Insurance leader’s lessons learned from 2023, and strategies for 2024

Do increased mergers mean greater exposure?

Insurance leader’s lessons learned from 2023, and strategies for 2024

Commercial Solutions

By Desmond Devoy

This article was produced in partnership with CNA Canada.

Desmond Devoy, of Insurance Business Canada, spoke with Krista Clair, assistant vice president, commercial lines underwriting, for CNA Canada, about the lessons to be learned from 2023, what brokers can look out for in 2024, and insurance tools necessary to weather the storm.

It’s been a year of technological change – but, as 2024 looms on the horizon, that doesn’t mean the need for the human touch has been lost according to one insurance leader. 

For example, the year saw demographics change, not only with new Canadians arriving, but also an aging population overall, meaning developing and engaging talent from all backgrounds became a top priority.

Learning the lessons of 2023

One of the lessons that Krista Clair (pictured), assistant vice president, commercial lines underwriting, for CNA Canada, has taken away from the last year is the continued need to manage talent resourcing by ensuring skill sets meet the needs of the company portfolio and growth targets.

Clair noted that since Canadian clients and offices have settled into the hybrid working environment, there is a need to remain flexible. This means that there needs to be “ongoing and intentional, in-person engagement with our business partners,” she said.

She suggested that for larger meetings, having an understanding of business partner anchor days will ensure valuable attendance while in other circumstances looking for the most convenient location for both parties can be sufficient to take advantage of the opportunity to meet in person.

What to keep an eye on for 2024

So what does she see the market doing in 2024?

Not surprisingly, she sees continued investment in data analytics and AI, “making meaningful impacts on the operational efficiencies of the industry.”

There will also likely be an increase in mergers and acquisitions activity, leading to larger controlling entities. The impact from this activity could be larger revenue producing entities holding greater accumulations of assets and the potential for more significant business interruption risks.  

This is a risk the insurer is determined to get ahead of.

“At CNA Canada, we offer an industry-leading business income form that combines profits and extra expenses, utilizing a period of restoration rather than an indemnity period,” Clair explained.

How can brokers adapt in 2024?

So what should brokers be focusing their attention on heading into 2024?

Clair pointed to business resiliency planning for policyholders, taking into consideration supply chain management, diversification, and climate change, as well as staying abreast of the impact of inflation, and ensuring insurance brings value. This could mean the diversification of client portfolios, knowing that one-size will not fit all needs as clients grapple with financial constraints; or guiding clients through risk mitigation as they look to minimize any fallouts should the worst happen.

The cost-of-living crisis has had an impact on insureds, with an inflation rate of 6.8% in 2022 (compared to 3.4% in 2021 and only 0.72% in 2020. It sits at an estimated 3.62% as we end 2023 according to Statista.)

Clair is aware of these impacts, and offers this advice for brokers looking to help their clients.

“As the costs of goods continue to rise, it’s natural to look for ways to bring expenses down,” she said. “This brings the opportunity for carriers and brokers to sit down with our mutual clients to understand what questions they have about their coverage, what keeps them awake at night and ensuring our clients see the value of having appropriate coverages in place for their operations.”

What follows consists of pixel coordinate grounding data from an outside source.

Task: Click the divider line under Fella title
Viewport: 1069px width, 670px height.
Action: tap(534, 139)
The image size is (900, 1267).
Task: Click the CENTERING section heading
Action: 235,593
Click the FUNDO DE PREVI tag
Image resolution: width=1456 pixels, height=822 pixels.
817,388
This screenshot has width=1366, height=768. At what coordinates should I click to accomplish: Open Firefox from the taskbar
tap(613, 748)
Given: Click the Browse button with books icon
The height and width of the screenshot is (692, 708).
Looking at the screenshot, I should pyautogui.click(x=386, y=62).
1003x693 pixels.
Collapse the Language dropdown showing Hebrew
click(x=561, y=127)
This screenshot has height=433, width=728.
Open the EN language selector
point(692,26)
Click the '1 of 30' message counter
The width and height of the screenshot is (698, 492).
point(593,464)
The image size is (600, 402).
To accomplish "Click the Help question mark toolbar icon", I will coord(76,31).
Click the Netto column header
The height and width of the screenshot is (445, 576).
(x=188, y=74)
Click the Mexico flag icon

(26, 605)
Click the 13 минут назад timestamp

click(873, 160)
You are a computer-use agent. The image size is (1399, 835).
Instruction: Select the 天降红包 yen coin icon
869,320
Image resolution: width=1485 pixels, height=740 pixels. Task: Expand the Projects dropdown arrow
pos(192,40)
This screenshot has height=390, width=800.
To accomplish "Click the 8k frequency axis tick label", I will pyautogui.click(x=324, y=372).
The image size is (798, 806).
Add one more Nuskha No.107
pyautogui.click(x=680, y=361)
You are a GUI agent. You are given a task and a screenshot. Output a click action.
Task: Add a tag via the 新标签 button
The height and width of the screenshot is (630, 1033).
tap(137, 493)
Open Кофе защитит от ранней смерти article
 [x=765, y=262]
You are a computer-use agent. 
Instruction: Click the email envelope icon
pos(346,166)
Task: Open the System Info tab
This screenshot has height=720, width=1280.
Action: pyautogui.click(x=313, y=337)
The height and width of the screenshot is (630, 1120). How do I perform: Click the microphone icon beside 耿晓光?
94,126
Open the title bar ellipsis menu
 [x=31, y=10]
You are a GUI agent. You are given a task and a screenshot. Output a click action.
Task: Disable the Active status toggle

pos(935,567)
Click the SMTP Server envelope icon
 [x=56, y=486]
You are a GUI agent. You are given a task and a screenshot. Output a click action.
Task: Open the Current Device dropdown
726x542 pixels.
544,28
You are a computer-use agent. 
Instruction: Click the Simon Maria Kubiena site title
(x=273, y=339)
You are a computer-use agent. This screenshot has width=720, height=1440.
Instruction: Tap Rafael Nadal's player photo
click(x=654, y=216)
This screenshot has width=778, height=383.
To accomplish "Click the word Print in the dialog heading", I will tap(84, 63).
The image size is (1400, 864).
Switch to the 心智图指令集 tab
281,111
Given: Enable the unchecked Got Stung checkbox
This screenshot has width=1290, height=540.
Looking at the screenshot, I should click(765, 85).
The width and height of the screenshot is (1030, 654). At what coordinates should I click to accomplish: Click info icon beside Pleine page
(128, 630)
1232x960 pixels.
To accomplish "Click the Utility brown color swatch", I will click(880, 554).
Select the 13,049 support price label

CNA Canada has a wide variety of products and services to help clients deal with the year ahead, through its comprehensive OneWorld+® solution, designed to be combined with automobile fleet, its modular management and professional liability policy, Epack 3®, marine and international admitted capabilities.

It also has a robust PrepWise® program, a suite of impactful tools and actionable risk management resources with customized service tailored to policyholders’ unique exposures and opportunities. The company also has its own dedicated risk control team, which helps policyholders identify exposures using cutting edge technology and deep insurance expertise. To find out more click here.

“As clients grow and diversify, CNA Canada’s risk control professionals will provide valuable resources to support their risk mitigation efforts,” Clair said. “We continue to evaluate changing marketplace conditions due to external factors, as well as broker feedback we have received, and to adapt our products and services.”

Clair reiterates the need for insurers to apply the lessons learned this year to plan ahead for 2024. The importance of remaining flexible and malleable to new changes while supporting brokers and clients through deep expertise and knowledge looks to remain prevalent moving forward.